::: Data records :::

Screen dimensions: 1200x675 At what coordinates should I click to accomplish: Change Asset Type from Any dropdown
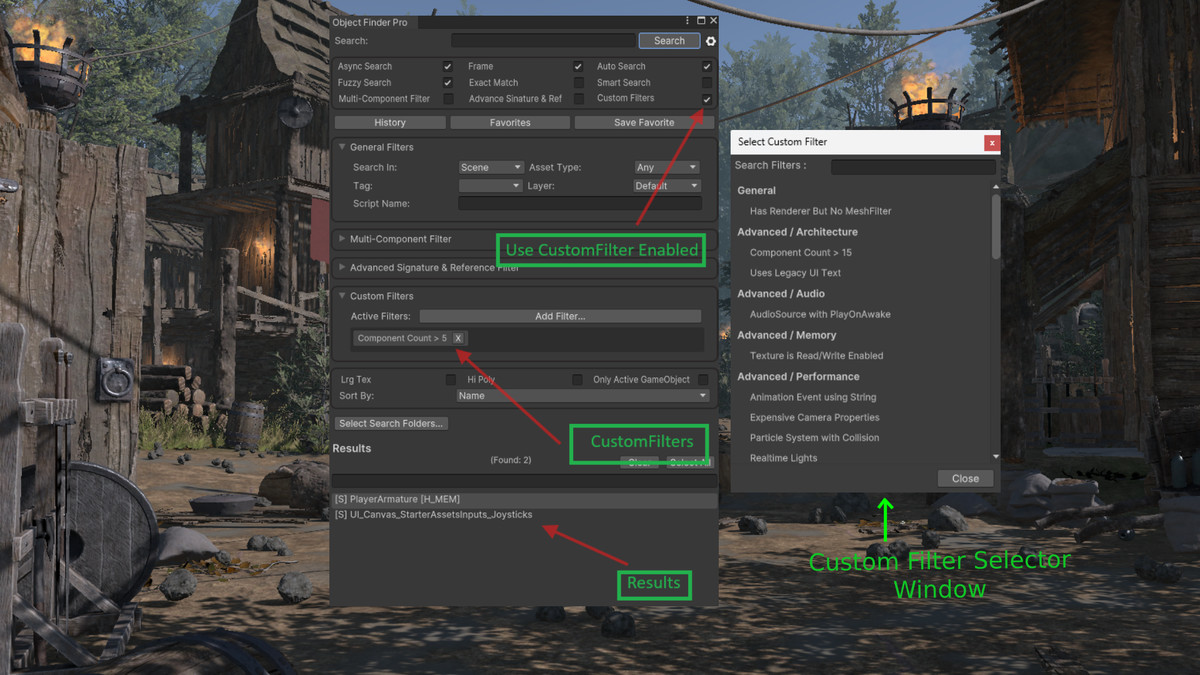click(666, 167)
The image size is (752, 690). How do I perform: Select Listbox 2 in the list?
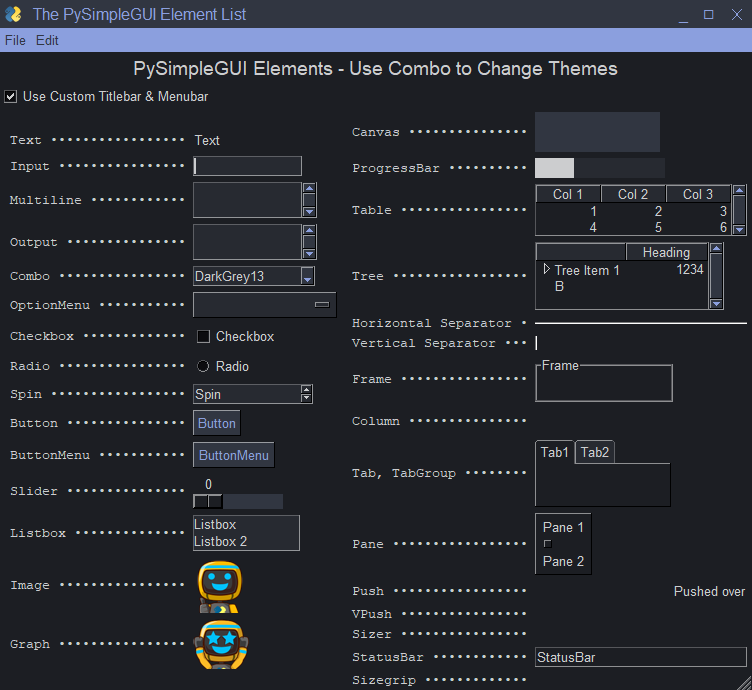(x=221, y=542)
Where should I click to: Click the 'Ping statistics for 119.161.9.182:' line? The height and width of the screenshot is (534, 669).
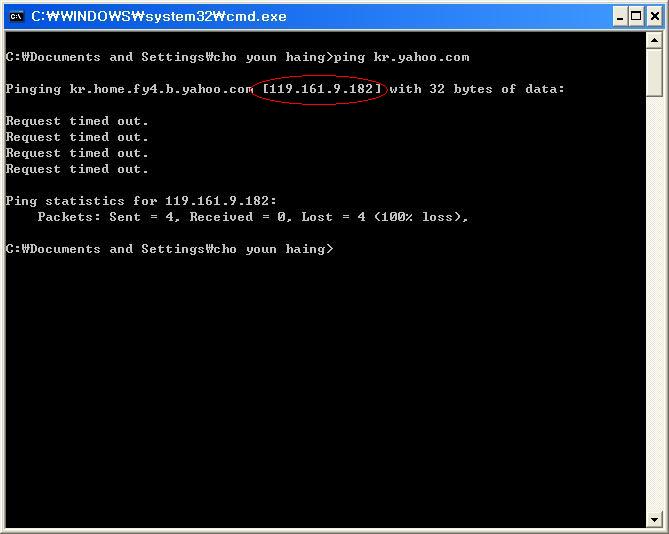coord(141,201)
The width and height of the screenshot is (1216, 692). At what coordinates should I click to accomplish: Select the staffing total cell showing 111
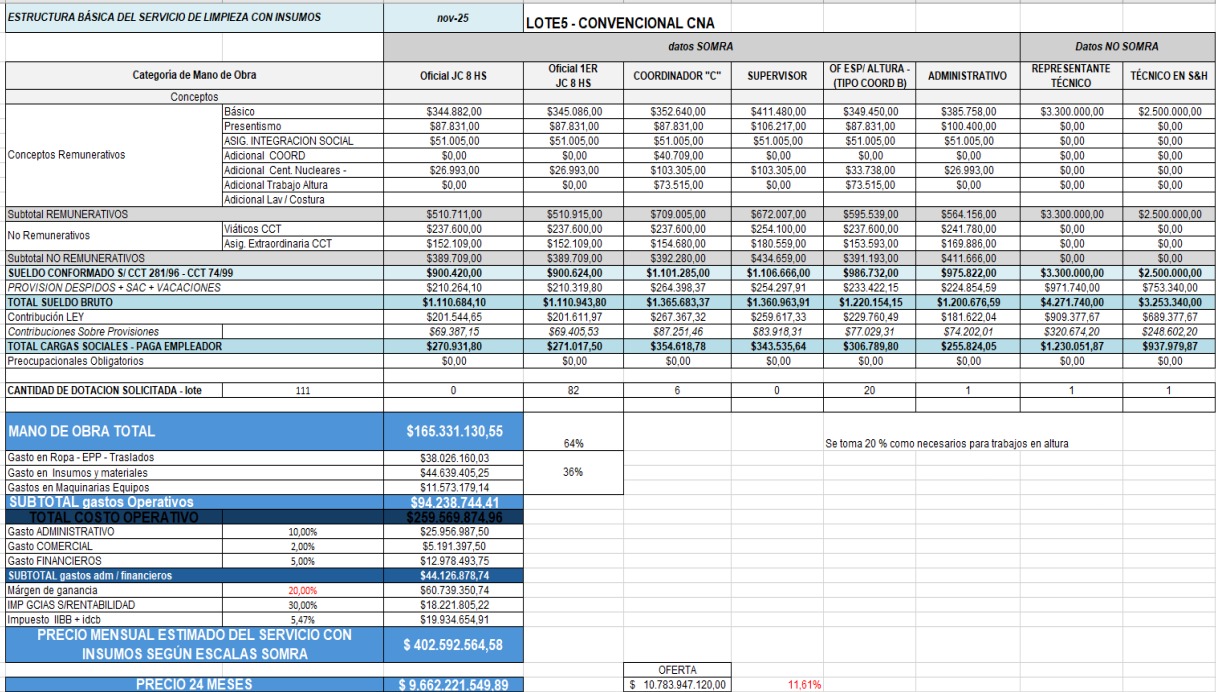(303, 391)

:::

What is expected
Beginning at the line that contains "Where should I", retype each line of the data above through the very last one. Do not retype the pictures.

Answer to this problem
Where should I click to: Click the 'Ping statistics for 119.161.9.182:' line? The height and width of the screenshot is (534, 669).
coord(141,201)
The width and height of the screenshot is (1216, 692). At what coordinates should I click to accomplish: Select the staffing total cell showing 111
(303, 391)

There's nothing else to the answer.